_WHAT IS EXPECTED_
Rewrite the listing below, replacing "Viewport" with "Window size" wherever it occurs and leaving everything else unchanged.

_DATA FOR THIS EXERCISE_
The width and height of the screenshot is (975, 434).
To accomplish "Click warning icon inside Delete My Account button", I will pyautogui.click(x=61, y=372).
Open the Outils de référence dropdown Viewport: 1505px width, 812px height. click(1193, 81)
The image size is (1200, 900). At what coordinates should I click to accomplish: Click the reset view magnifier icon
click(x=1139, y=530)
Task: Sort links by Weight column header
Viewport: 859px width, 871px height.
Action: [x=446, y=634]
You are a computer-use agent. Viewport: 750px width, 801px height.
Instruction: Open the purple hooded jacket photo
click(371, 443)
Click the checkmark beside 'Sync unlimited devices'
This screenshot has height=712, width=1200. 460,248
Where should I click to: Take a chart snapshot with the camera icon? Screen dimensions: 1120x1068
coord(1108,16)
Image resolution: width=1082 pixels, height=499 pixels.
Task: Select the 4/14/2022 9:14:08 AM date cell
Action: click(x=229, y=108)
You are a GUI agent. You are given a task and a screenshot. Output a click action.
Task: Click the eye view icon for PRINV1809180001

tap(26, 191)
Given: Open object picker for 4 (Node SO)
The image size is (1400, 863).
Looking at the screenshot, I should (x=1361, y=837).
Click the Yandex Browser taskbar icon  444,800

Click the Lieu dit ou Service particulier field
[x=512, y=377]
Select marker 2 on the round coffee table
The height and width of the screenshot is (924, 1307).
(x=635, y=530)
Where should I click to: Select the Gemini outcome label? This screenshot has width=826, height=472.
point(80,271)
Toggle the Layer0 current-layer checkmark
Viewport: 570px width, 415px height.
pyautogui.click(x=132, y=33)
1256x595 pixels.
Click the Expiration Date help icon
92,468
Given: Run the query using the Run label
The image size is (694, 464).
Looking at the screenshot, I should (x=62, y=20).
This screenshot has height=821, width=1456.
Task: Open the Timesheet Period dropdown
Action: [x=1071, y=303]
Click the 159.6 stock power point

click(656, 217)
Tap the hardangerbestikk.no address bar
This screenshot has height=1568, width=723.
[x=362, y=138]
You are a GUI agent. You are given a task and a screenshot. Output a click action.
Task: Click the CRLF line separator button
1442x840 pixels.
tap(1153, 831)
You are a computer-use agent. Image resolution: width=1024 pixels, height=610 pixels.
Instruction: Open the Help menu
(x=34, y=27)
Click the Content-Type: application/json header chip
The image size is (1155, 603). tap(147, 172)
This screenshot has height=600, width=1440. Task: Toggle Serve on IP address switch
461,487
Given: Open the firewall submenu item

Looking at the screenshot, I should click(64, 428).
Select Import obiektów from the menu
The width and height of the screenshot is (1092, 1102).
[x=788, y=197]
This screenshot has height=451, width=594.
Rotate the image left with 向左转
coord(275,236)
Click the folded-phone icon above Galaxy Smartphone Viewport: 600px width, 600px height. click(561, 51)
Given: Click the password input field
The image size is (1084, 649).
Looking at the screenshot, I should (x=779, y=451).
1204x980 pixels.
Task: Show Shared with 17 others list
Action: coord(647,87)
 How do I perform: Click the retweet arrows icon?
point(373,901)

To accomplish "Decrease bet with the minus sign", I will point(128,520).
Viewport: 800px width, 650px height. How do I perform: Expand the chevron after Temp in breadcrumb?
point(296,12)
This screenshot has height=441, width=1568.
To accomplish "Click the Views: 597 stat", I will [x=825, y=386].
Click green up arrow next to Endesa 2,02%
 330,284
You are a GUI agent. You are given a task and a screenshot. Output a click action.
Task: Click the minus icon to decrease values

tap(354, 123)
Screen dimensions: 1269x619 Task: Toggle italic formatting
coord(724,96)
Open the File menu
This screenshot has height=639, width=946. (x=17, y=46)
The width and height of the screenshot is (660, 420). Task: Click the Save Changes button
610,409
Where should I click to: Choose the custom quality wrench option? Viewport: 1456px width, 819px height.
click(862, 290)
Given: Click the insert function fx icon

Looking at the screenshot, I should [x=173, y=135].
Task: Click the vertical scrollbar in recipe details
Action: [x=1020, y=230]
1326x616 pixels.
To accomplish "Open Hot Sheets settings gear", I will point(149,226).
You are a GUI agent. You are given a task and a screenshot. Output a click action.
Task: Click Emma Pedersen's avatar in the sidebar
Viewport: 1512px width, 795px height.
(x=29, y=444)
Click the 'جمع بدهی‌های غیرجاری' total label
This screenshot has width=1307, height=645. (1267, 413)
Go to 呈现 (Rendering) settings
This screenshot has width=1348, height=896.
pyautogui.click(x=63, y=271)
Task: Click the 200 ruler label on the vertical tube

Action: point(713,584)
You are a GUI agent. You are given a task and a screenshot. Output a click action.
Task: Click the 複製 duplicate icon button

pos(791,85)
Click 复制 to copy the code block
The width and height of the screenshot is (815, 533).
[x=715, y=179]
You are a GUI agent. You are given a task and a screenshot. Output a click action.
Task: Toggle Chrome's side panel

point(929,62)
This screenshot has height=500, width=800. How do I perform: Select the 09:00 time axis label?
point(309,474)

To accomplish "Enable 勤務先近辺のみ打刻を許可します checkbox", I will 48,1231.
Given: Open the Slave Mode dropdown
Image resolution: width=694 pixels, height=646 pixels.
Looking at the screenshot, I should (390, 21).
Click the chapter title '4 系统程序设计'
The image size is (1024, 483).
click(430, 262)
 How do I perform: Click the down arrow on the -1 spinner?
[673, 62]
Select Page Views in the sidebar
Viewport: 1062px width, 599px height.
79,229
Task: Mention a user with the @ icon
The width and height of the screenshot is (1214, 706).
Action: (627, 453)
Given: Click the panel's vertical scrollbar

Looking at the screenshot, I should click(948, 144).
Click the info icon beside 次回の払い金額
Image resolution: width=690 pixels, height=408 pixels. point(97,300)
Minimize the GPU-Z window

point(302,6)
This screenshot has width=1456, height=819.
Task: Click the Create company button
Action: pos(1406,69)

_OUTPUT OF THE EXERCISE_
The width and height of the screenshot is (975, 434).
To accomplish "Click warning icon inside Delete My Account button", I will pyautogui.click(x=61, y=372).
Open the Outils de référence dropdown Window size: 1505px width, 812px height. click(1193, 81)
The image size is (1200, 900). At what coordinates should I click to accomplish: Click the reset view magnifier icon
click(x=1139, y=530)
Task: Sort links by Weight column header
Window size: 859px width, 871px height.
Action: [x=446, y=634]
You are a computer-use agent. Window size: 750px width, 801px height.
Instruction: Open the purple hooded jacket photo
click(371, 443)
Click the checkmark beside 'Sync unlimited devices'
This screenshot has height=712, width=1200. 460,248
Where should I click to: Take a chart snapshot with the camera icon? Screen dimensions: 1120x1068
coord(1108,16)
Image resolution: width=1082 pixels, height=499 pixels.
Task: Select the 4/14/2022 9:14:08 AM date cell
Action: click(x=229, y=108)
You are a GUI agent. You are given a task and a screenshot. Output a click action.
Task: Click the eye view icon for PRINV1809180001

tap(26, 191)
Given: Open object picker for 4 (Node SO)
The image size is (1400, 863).
Looking at the screenshot, I should (x=1361, y=837).
Click the Yandex Browser taskbar icon  444,800

Click the Lieu dit ou Service particulier field
[x=512, y=377]
Select marker 2 on the round coffee table
The height and width of the screenshot is (924, 1307).
(x=635, y=530)
Where should I click to: Select the Gemini outcome label? This screenshot has width=826, height=472.
point(80,271)
Toggle the Layer0 current-layer checkmark
Window size: 570px width, 415px height.
pyautogui.click(x=132, y=33)
1256x595 pixels.
Click the Expiration Date help icon
92,468
Given: Run the query using the Run label
The image size is (694, 464).
Looking at the screenshot, I should (x=62, y=20).
This screenshot has height=821, width=1456.
Task: Open the Timesheet Period dropdown
Action: [x=1071, y=303]
Click the 159.6 stock power point

click(656, 217)
Tap the hardangerbestikk.no address bar
This screenshot has height=1568, width=723.
[x=362, y=138]
You are a GUI agent. You are given a task and a screenshot. Output a click action.
Task: Click the CRLF line separator button
1442x840 pixels.
tap(1153, 831)
You are a computer-use agent. Image resolution: width=1024 pixels, height=610 pixels.
Instruction: Open the Help menu
(x=34, y=27)
Click the Content-Type: application/json header chip
The image size is (1155, 603). tap(147, 172)
This screenshot has height=600, width=1440. Task: Toggle Serve on IP address switch
461,487
Given: Open the firewall submenu item

Looking at the screenshot, I should click(64, 428).
Select Import obiektów from the menu
The width and height of the screenshot is (1092, 1102).
[x=788, y=197]
This screenshot has height=451, width=594.
Rotate the image left with 向左转
coord(275,236)
Click the folded-phone icon above Galaxy Smartphone Window size: 600px width, 600px height. click(561, 51)
Given: Click the password input field
The image size is (1084, 649).
Looking at the screenshot, I should (x=779, y=451).
1204x980 pixels.
Task: Show Shared with 17 others list
Action: coord(647,87)
 How do I perform: Click the retweet arrows icon?
point(373,901)

To accomplish "Decrease bet with the minus sign", I will point(128,520).
Window size: 800px width, 650px height. How do I perform: Expand the chevron after Temp in breadcrumb?
point(296,12)
This screenshot has height=441, width=1568.
To accomplish "Click the Views: 597 stat", I will [x=825, y=386].
Click green up arrow next to Endesa 2,02%
 330,284
You are a GUI agent. You are given a task and a screenshot. Output a click action.
Task: Click the minus icon to decrease values

tap(354, 123)
Screen dimensions: 1269x619 Task: Toggle italic formatting
coord(724,96)
Open the File menu
This screenshot has height=639, width=946. (x=17, y=46)
The width and height of the screenshot is (660, 420). Task: Click the Save Changes button
610,409
Where should I click to: Choose the custom quality wrench option? Window size: 1456px width, 819px height.
click(862, 290)
Given: Click the insert function fx icon

Looking at the screenshot, I should [x=173, y=135].
Task: Click the vertical scrollbar in recipe details
Action: [x=1020, y=230]
1326x616 pixels.
To accomplish "Open Hot Sheets settings gear", I will point(149,226).
You are a GUI agent. You are given a task and a screenshot. Output a click action.
Task: Click Emma Pedersen's avatar in the sidebar
Window size: 1512px width, 795px height.
(x=29, y=444)
Click the 'جمع بدهی‌های غیرجاری' total label
This screenshot has width=1307, height=645. (1267, 413)
Go to 呈现 (Rendering) settings
This screenshot has width=1348, height=896.
pyautogui.click(x=63, y=271)
Task: Click the 200 ruler label on the vertical tube

Action: point(713,584)
You are a GUI agent. You are given a task and a screenshot. Output a click action.
Task: Click the 複製 duplicate icon button

pos(791,85)
Click 复制 to copy the code block
The width and height of the screenshot is (815, 533).
[x=715, y=179]
You are a GUI agent. You are given a task and a screenshot. Output a click action.
Task: Toggle Chrome's side panel

point(929,62)
This screenshot has height=500, width=800. How do I perform: Select the 09:00 time axis label?
point(309,474)

To accomplish "Enable 勤務先近辺のみ打刻を許可します checkbox", I will 48,1231.
Given: Open the Slave Mode dropdown
Image resolution: width=694 pixels, height=646 pixels.
Looking at the screenshot, I should (390, 21).
Click the chapter title '4 系统程序设计'
The image size is (1024, 483).
click(430, 262)
 How do I perform: Click the down arrow on the -1 spinner?
[673, 62]
Select Page Views in the sidebar
Window size: 1062px width, 599px height.
79,229
Task: Mention a user with the @ icon
The width and height of the screenshot is (1214, 706).
Action: (627, 453)
Given: Click the panel's vertical scrollbar

Looking at the screenshot, I should click(948, 144).
Click the info icon beside 次回の払い金額
Image resolution: width=690 pixels, height=408 pixels. point(97,300)
Minimize the GPU-Z window

point(302,6)
This screenshot has width=1456, height=819.
Task: Click the Create company button
Action: pos(1406,69)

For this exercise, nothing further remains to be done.